* Work to complete *
Copy each line of the records exactly, stopping only after the line that contains "The height and" has been written, and leave pictures out.

* Material provided *

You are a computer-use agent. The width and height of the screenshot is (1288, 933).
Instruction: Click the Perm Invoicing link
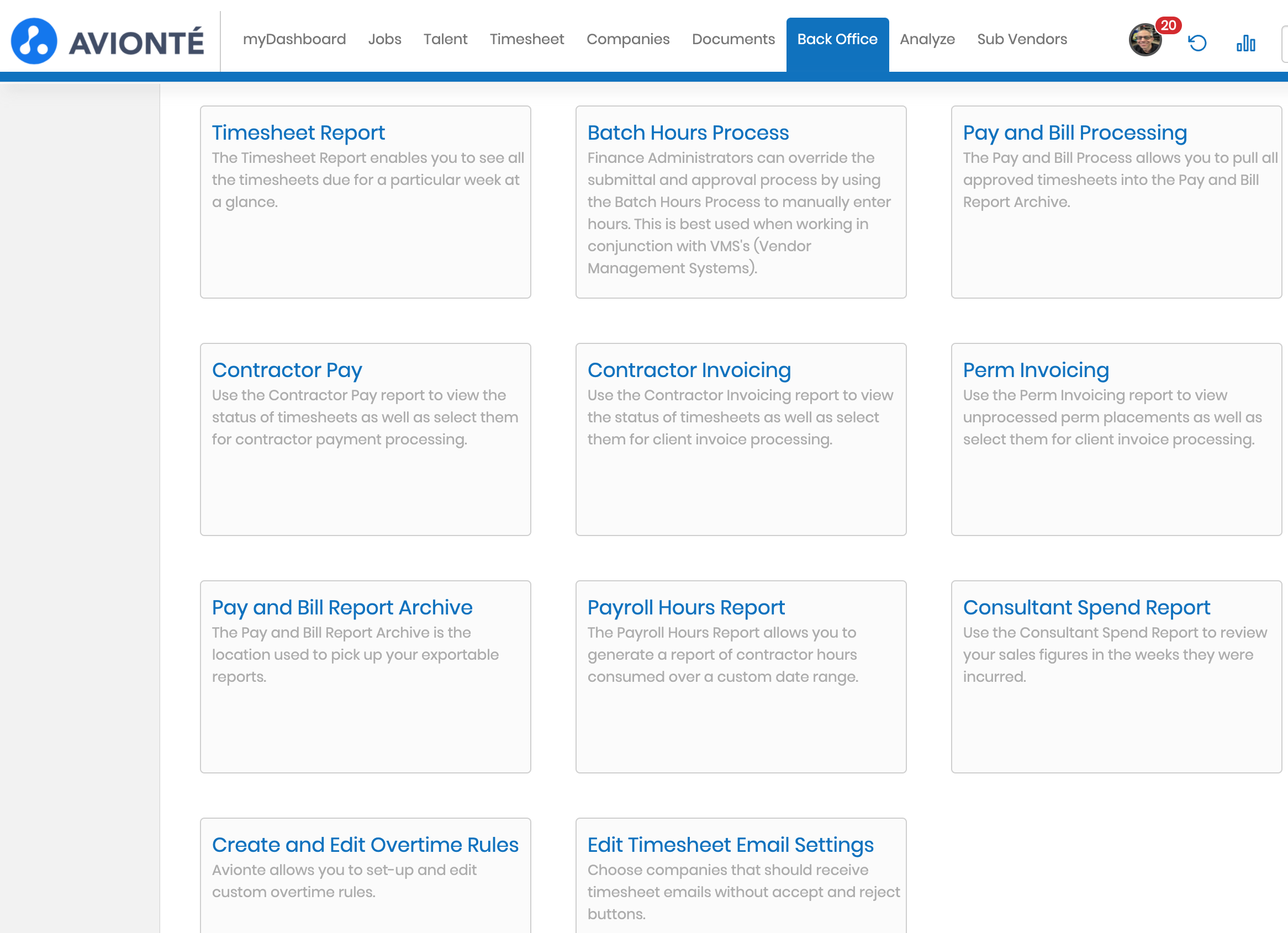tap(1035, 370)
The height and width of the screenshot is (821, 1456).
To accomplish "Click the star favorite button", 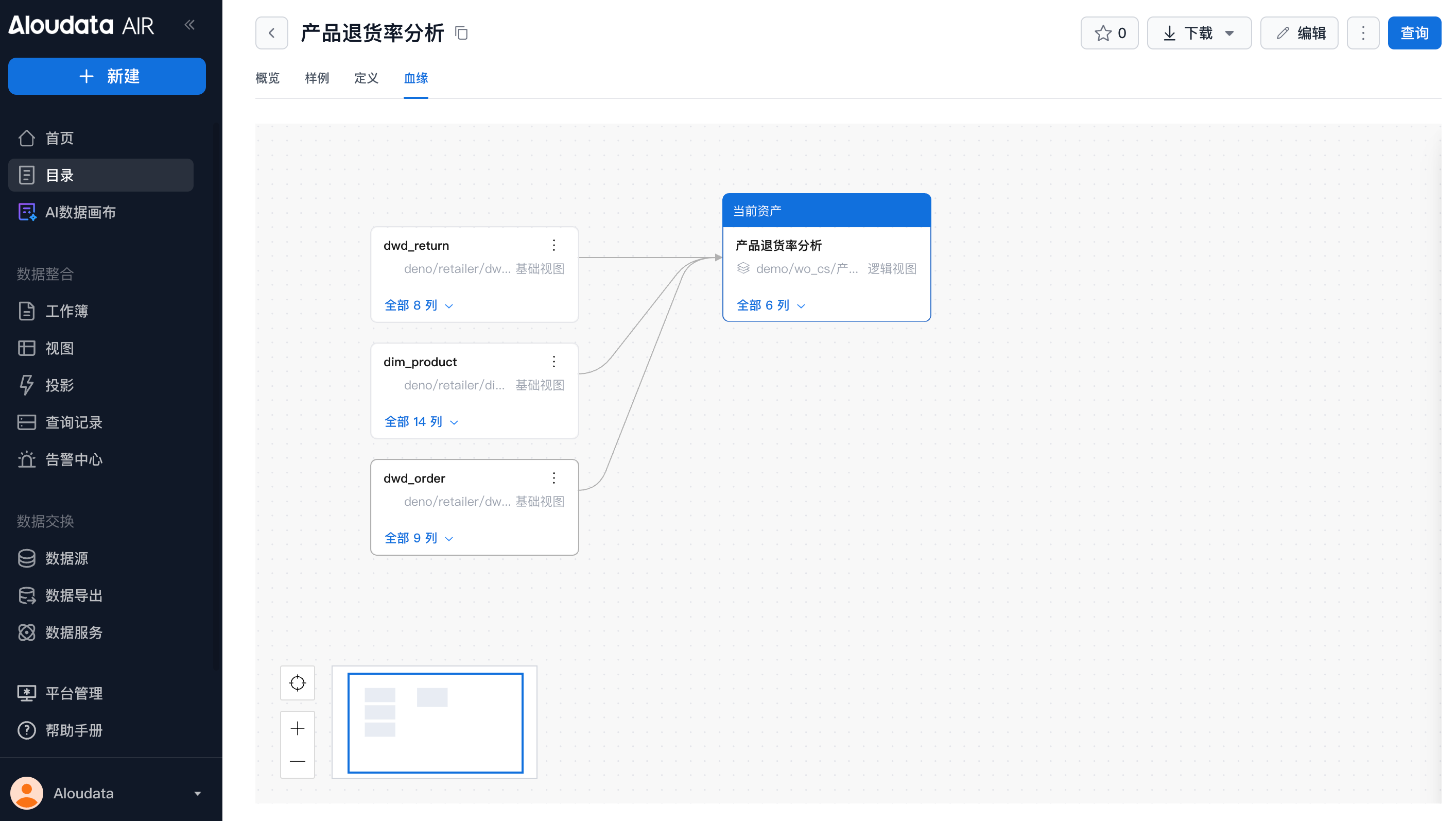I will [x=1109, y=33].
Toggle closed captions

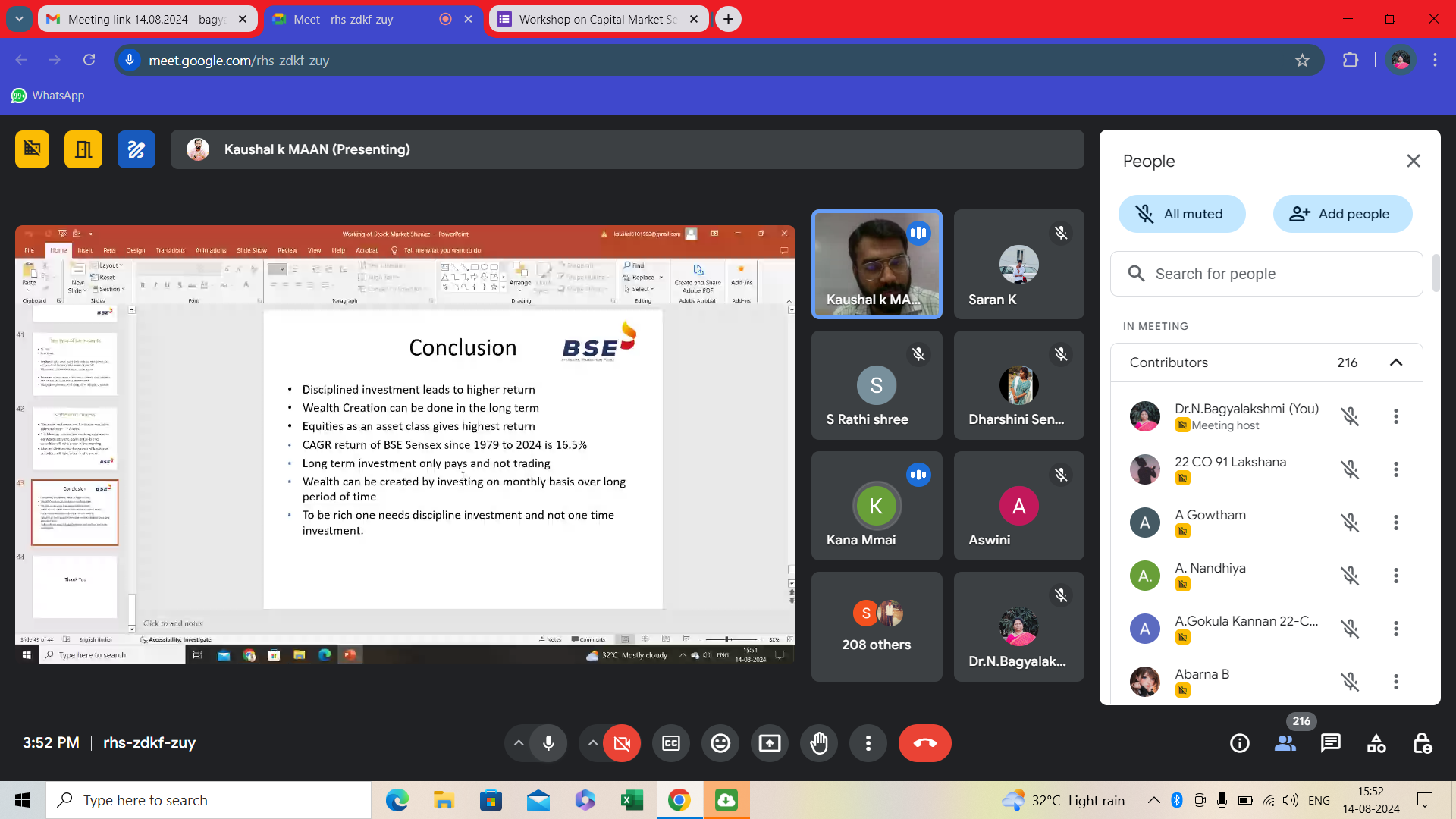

* Output of the task *
You are a computer-use agent. The width and height of the screenshot is (1288, 933).
Instruction: Click the Perm Invoicing link
tap(1035, 370)
The height and width of the screenshot is (821, 1456).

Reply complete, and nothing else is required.